What was your first step when you came to SF State?
The first thing I needed to do was look at the campus climate survey. Listening to the people who had been part of the work prior to my arrival was priority No. 1. These conversations have led to numerous projects, targeted campus climate initiatives and programs to address campus climate issues. There is still work to be done, but our team at Equity and Community Inclusion is passionate about helping students, staff, faculty and administrators feel included, like they belong and that their voices matter.
The Men of Color Mentorship Program, which offers resources to male students of color, launched last summer. How’s it going?
Men of Color is a joy for me and other staff who have connected and led this work. In addition to the mentorship program, we do a Black men’s roundtable via the Black Unity Center, a “Step Outside the Box” series via Health Promotion and Wellness and research on authority figures and men of color via Associated Students. The response has been positive from the campus and from participants, who share they have benefited from learning from each other and meeting men of color staff and faculty.
How do you go about fulfilling the division’s mission?

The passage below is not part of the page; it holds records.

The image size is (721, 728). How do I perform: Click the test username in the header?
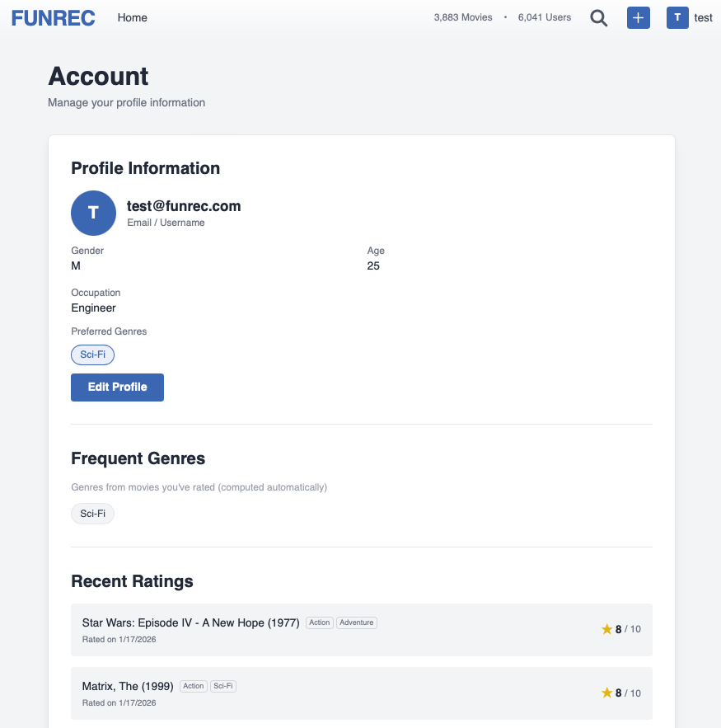pos(703,18)
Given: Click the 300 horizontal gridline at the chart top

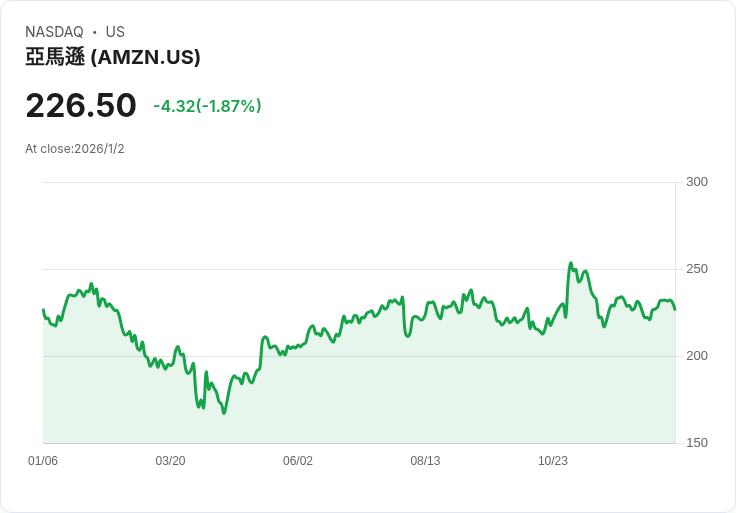Looking at the screenshot, I should point(358,182).
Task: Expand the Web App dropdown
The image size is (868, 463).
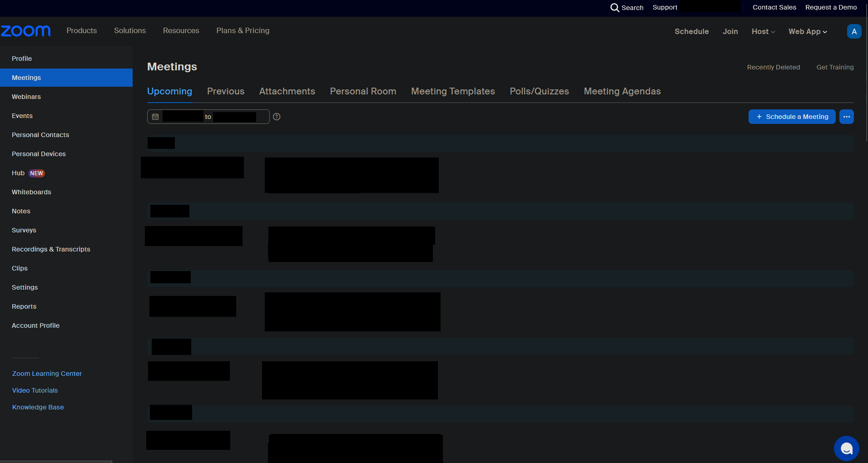Action: tap(807, 31)
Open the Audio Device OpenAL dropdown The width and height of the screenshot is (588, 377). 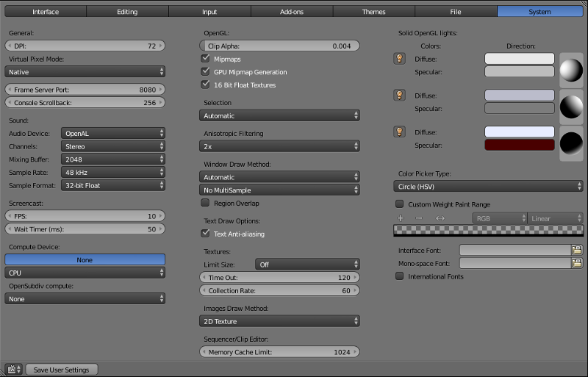tap(113, 133)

Being active and visible with the SF State community is part of fulfilling our mission. We listen. We offer trainings and workshops. We consult with academic and co-curri–cular departments on issues in their areas. We collaborate.

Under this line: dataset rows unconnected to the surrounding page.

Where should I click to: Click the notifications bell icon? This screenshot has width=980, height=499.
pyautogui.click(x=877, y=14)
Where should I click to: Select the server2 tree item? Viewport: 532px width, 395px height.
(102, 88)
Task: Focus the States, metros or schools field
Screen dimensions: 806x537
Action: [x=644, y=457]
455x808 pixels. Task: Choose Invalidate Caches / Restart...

Your undergraduate degree is in journalism. Why the switch to higher education?
After doing some student and professional work in radio and television news, I felt it wasn’t quite the right professional fit for me. I’d always been a highly involved student leader as an undergraduate. Much of the work came naturally to me — helping, public speaking, advising, mentoring, etc. After a talk with the person who supervised me when I was an RA [Resident Adviser] in the residence halls, I knew what path felt right — pursuing a graduate degree in Higher Education and Student Affairs at Loyola University Chicago, and eventually pursuing and earning a doctorate in Educational Leadership for Social Justice at Loyola Marymount University. This profession aligns with my purpose.
You’re also a published novelist. Does your fiction reflect the issues you deal with as an educator?
My novelist life — I write general fiction and LGBTQ romance — is my wellness, relaxation, purpose and escape from higher education life. It connects, though, with my passion for writing, seeking and sharing truths, and the art of storytelling. Many of my main and secondary characters are deeply connected and passionate about social justice issues. At the same time, the characters are looking for that special connection with the right person — something many of us can identify with. I’m always happy to share my writing life with classes, podcasts and writing groups.